The key to UCF’s massive success this year is their world-eating offense. The Knights boast the most explosive offense in the country, averaging 0.65 points per play, and the second-most efficient offense in the country, averaging 7.9 yards per play.
Quarterback McKenzie Milton is playing like a Heisman candidate, with 2,409 yards and 20 touchdowns on the year. Milton is second in the country in completion percentage, passer rating and yards per pass attempt, but he’s not just a pocket passer either. Offensive coordinator Troy Walters gets him out on the read option a fair amount, and he averaged 6.8 yards per carry with three touchdowns on the year.
And he’s not the only one. Adrian Killins Jr. might be the most underrated running back in the country. He’s a small, speedy back in the vein of D’Anthony Thomas, and he’s averaging 8.6 yards per carry, good enough for fourth in the nation in that category.
UCF’s receiving corps is led by Tre’Quan Smith, who has 641 yards receiving on the year. Milton really spreads the ball out though, and six different players have had over 20 targets so far this season.

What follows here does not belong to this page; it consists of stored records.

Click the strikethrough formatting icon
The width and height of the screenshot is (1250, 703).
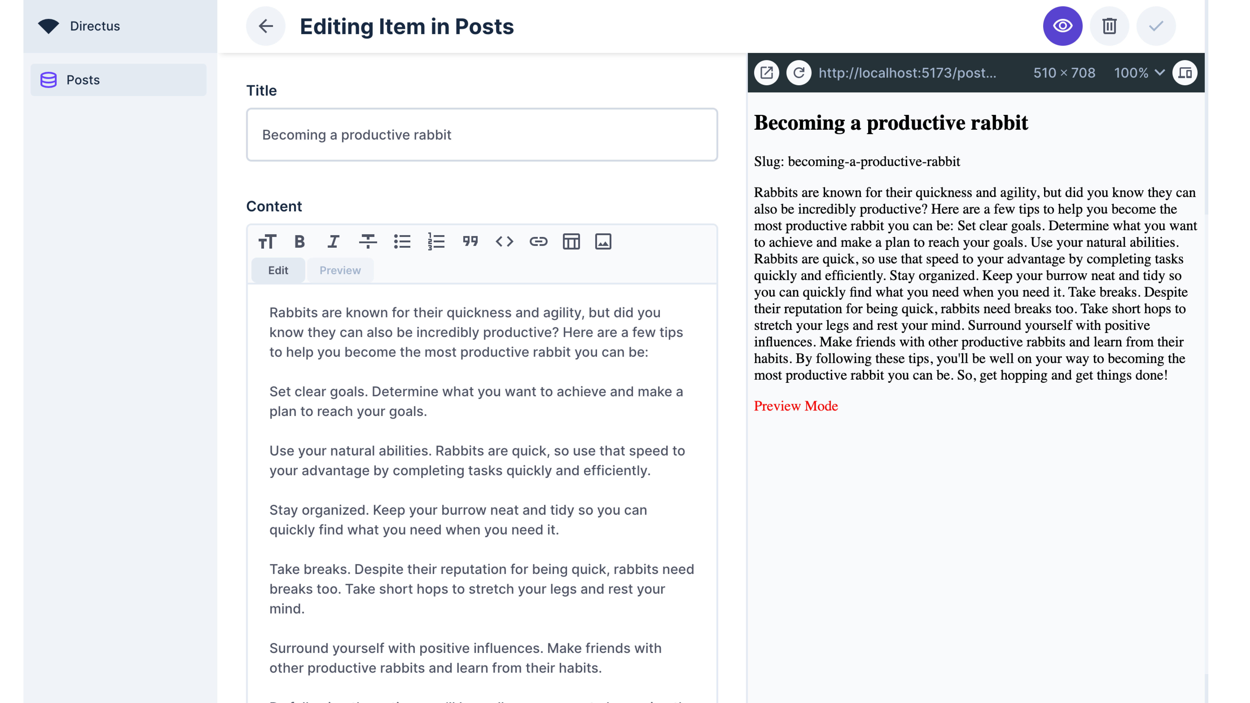pyautogui.click(x=367, y=241)
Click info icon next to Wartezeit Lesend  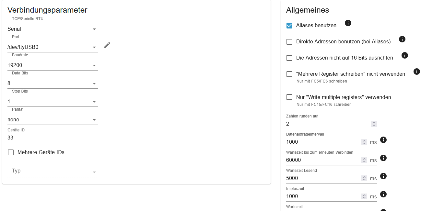(x=383, y=176)
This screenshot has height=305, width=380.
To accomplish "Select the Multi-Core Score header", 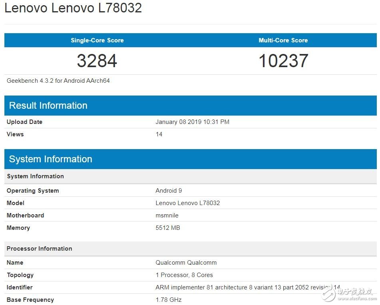I will [283, 40].
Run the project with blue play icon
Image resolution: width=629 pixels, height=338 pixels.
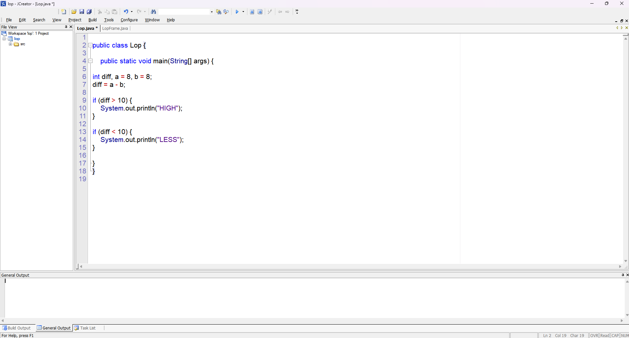click(237, 12)
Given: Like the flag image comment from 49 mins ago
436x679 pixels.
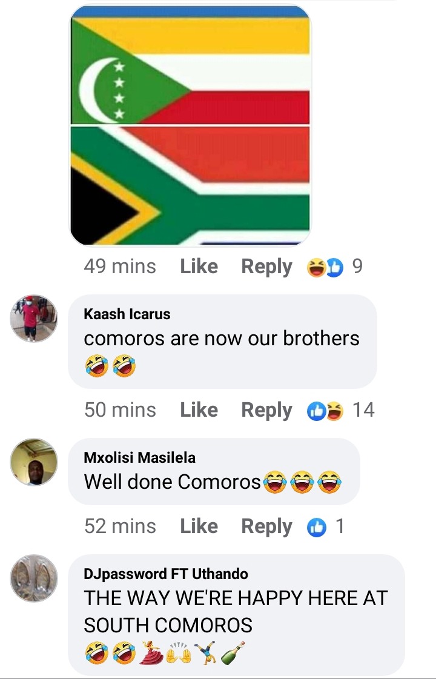Looking at the screenshot, I should tap(199, 267).
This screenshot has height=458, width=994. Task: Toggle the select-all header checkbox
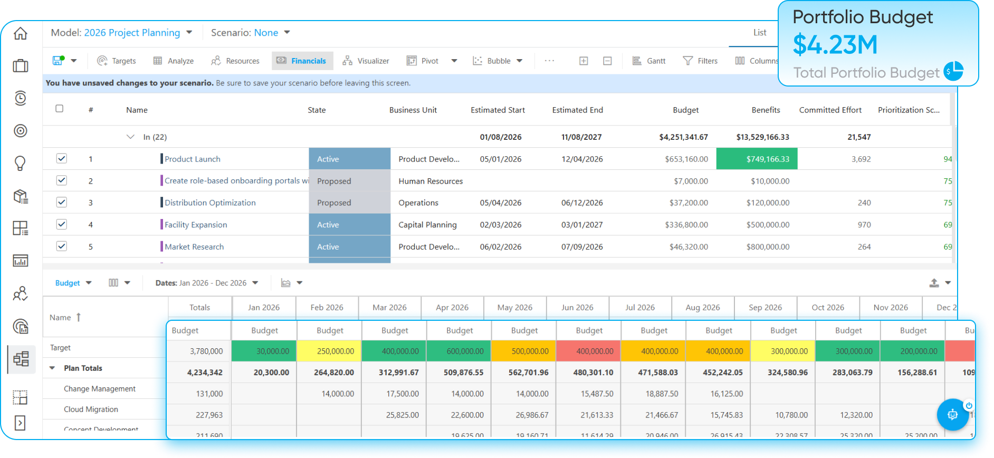click(x=60, y=109)
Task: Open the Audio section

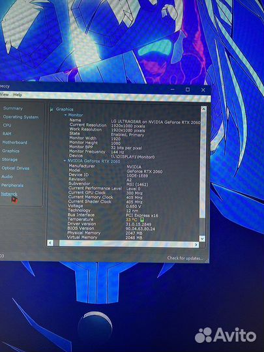Action: pyautogui.click(x=7, y=177)
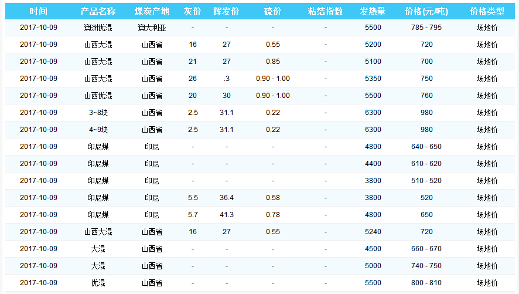519x294 pixels.
Task: Click the 灰份 column header
Action: (x=193, y=12)
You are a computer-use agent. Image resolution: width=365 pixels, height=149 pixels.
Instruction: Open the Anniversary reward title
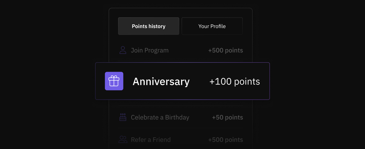click(x=161, y=81)
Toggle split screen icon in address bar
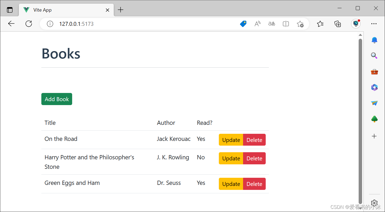Viewport: 385px width, 212px height. pos(286,24)
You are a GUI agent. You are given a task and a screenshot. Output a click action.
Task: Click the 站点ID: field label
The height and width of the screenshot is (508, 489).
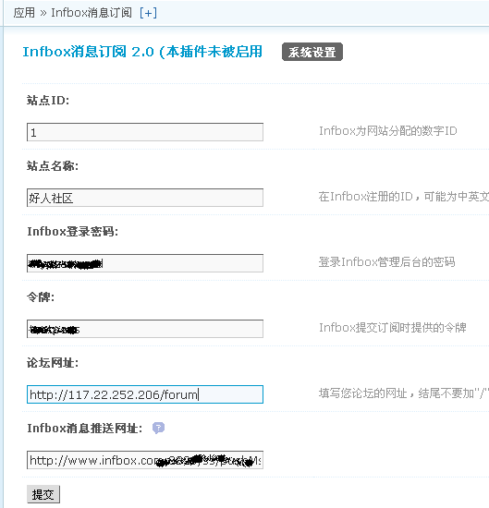[48, 101]
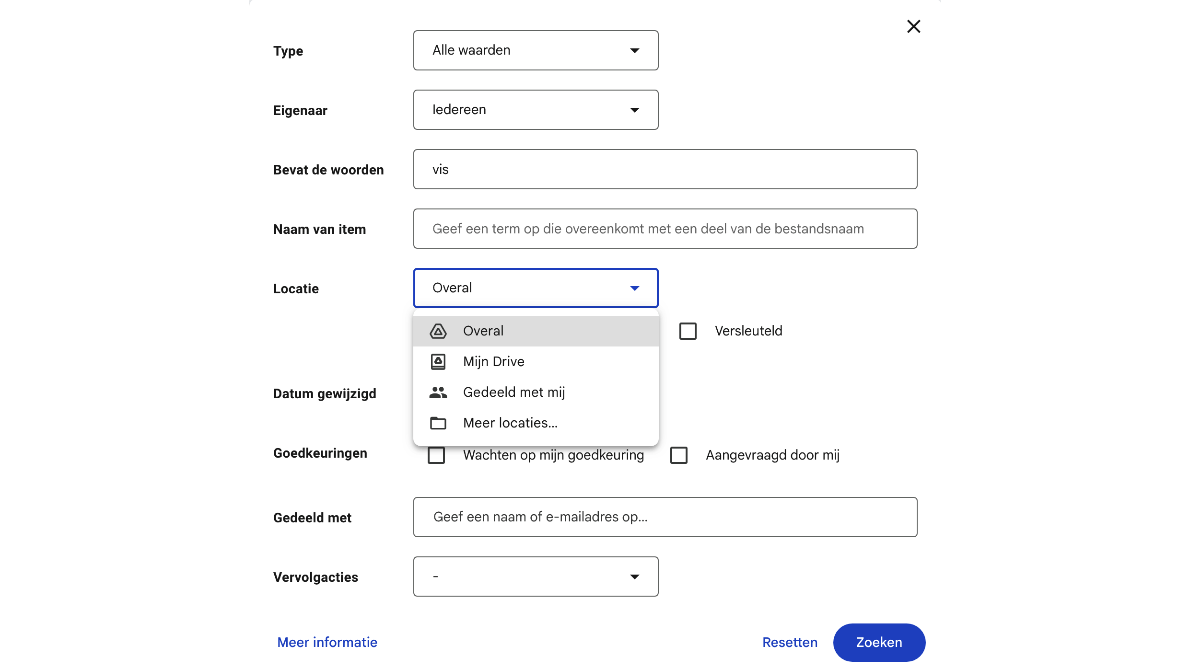The image size is (1190, 669).
Task: Expand the Eigenaar dropdown
Action: pyautogui.click(x=536, y=110)
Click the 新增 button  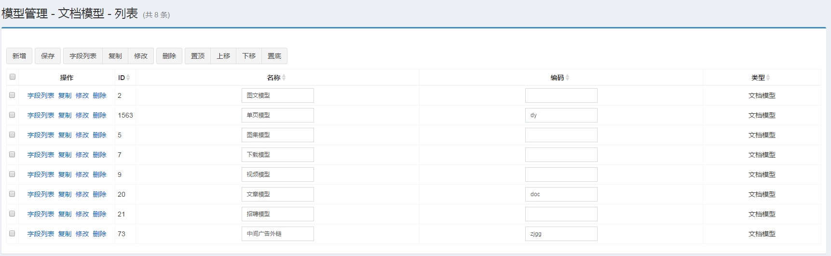coord(19,56)
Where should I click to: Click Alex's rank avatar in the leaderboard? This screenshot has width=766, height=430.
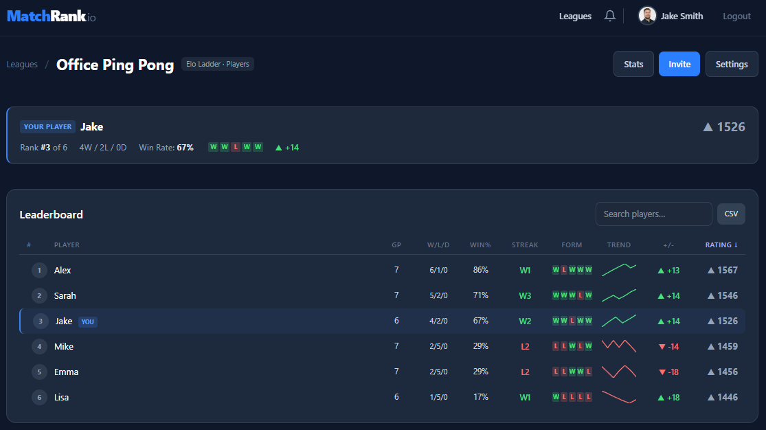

UCF also boasts a very solid defensive unit that is adept at stopping big plays, ranking 17th in the country in points per play and 37th in the country in yards per play. The unit is led by senior outside linebacker Shaquem Griffin, who leads the team in tackles for loss with 5.5 and sacks with two.
With numbers like that, it’ll be tough for UConn to steal a win on the road at UCF this coming Saturday.